Safefood 360° will keep the followers up-to-date on new entries as the conversation proceeds, and it will store the email conversation in line with the source record.

In the example below, the Discussions feature is used to ask colleagues for further information about a legal change that was featured in the news.

Email discussions as part of risk communication

Three: Ensure people receive and review information by using the Business Process module

One creative use for the Business Process module is to set it up for capturing e-signatures after people have reviewed important content.

It only takes a couple of minutes to set up a basic process in the module, and it can be re-used for any procedure, plan, risk assessment, or management review that you would like to share.

The pictures below show how a two-stage process in the module has been set-up:

  • First stage: The person responsible for risk communication is attaching a document to the process.
  • Second stage: Key people in the company receive an automatic notification from the module to review the document and close the action.

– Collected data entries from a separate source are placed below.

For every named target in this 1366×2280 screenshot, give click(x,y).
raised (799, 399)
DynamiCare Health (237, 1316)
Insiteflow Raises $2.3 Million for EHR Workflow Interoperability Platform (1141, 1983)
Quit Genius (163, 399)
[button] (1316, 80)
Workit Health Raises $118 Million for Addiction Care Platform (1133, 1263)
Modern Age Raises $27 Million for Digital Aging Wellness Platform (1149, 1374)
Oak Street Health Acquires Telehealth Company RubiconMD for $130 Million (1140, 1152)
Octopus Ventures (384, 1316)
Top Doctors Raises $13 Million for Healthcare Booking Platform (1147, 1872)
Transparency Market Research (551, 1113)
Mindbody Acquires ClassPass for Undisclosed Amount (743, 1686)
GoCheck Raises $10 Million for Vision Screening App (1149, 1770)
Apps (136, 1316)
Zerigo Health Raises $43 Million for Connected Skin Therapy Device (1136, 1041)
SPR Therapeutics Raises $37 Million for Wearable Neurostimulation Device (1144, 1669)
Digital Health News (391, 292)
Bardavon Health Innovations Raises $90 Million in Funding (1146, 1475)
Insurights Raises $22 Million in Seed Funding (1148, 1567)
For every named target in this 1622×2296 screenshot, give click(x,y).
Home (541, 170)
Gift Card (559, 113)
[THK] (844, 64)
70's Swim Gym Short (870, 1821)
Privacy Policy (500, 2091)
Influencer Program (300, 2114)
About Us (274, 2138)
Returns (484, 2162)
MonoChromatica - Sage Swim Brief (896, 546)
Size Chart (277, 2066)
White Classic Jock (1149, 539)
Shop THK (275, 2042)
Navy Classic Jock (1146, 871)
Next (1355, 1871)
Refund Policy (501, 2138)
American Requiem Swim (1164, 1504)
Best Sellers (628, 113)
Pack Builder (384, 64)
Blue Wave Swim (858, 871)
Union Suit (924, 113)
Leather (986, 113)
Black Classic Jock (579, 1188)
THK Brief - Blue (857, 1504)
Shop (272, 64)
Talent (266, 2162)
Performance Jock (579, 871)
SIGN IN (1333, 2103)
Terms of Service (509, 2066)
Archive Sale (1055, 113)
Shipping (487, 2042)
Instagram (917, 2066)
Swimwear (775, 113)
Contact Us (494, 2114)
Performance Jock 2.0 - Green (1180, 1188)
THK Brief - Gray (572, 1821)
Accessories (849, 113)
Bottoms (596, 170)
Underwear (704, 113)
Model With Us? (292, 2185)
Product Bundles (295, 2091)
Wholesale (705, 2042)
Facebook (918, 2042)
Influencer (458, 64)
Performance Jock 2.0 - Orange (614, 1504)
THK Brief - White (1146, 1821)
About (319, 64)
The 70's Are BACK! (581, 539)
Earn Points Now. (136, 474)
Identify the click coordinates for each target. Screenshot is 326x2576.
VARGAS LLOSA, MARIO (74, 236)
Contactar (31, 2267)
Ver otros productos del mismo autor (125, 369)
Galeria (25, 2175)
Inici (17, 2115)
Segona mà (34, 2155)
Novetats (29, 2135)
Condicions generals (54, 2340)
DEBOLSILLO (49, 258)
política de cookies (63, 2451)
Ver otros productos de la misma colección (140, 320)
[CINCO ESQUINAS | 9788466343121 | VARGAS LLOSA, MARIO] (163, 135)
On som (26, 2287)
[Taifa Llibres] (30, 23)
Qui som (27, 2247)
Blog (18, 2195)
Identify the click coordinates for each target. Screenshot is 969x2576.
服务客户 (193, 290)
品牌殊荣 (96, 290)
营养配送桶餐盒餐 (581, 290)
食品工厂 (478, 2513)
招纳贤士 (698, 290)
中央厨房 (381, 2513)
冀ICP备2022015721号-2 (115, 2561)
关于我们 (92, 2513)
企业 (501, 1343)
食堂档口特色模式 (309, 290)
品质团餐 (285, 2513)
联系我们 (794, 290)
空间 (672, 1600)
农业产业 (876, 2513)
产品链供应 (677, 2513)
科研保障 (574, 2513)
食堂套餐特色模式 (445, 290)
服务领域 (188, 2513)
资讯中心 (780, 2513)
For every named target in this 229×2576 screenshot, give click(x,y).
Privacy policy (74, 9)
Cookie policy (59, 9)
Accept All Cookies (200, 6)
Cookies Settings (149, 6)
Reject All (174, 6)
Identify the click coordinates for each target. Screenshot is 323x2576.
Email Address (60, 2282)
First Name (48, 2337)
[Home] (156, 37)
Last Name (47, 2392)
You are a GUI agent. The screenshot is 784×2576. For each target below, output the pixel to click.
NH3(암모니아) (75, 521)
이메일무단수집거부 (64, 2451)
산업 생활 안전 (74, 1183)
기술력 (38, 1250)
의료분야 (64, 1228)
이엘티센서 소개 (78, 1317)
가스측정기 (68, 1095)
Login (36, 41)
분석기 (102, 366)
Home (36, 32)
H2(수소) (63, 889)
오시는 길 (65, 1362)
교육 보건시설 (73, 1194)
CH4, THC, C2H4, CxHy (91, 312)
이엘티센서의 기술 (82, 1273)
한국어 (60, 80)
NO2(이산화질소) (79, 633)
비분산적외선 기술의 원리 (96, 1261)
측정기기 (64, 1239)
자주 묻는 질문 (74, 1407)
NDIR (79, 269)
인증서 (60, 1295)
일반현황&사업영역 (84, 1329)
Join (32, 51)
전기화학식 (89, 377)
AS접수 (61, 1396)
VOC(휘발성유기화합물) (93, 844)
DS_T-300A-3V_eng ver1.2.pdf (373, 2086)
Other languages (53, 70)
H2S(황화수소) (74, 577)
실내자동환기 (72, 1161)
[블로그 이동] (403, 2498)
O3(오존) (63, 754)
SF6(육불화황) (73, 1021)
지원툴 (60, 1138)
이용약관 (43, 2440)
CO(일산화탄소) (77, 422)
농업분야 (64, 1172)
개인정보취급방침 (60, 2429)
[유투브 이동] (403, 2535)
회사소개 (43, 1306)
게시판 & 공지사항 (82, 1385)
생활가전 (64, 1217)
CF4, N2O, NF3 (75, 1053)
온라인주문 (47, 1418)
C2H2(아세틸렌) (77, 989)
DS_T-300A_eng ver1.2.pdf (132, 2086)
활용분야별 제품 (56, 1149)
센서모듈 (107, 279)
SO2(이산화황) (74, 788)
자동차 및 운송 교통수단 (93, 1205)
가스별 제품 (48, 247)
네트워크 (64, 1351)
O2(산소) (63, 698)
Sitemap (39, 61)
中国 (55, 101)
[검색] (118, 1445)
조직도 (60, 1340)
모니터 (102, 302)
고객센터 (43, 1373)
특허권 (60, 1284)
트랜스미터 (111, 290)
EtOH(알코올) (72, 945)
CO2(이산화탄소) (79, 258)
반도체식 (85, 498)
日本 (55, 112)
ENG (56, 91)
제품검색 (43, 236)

There will be an electronic signature captured in the Audit Log showing when the user actually completed the action.

Using business process to verify people have received risk communications

Four: Start an annual risk management meeting

If management is reluctant to start such a meeting, it’s a bad sign and means they don’t really take risk management seriously.

Regular meetings might feel unnecessary at first, but are needed as no organization has the capacity to map out and manage all possible risks as part of a project.

Risk management needs to be an ongoing process where new risks are regularly imagined.

Risk management needs to be an ongoing process where new risks are regularly imagined.

For instance, think about Horsegate. Many companies could not even imagine the possibility of someone manipulating the entire supply chain, from traders to vets and logistics companies, in order to sell horse meat. And yet, they did!

This highlights that no matter how thorough the planning, or how outlandish or improbable an event may seem, you should never be complacent. New risks emerge all the time.

For recording these meetings, you could use the Management Review module and have an agenda set up for a recurring management review program.

How do you manage risk communication?

I hope these tactics have been useful. By using the Safefood 360° system more creatively, you can automate and improve many of the parts of risk communication that usually feel difficult and valueless.

How do you manage risk communication in practice? What type of challenges have you had and how did you overcome those challenges?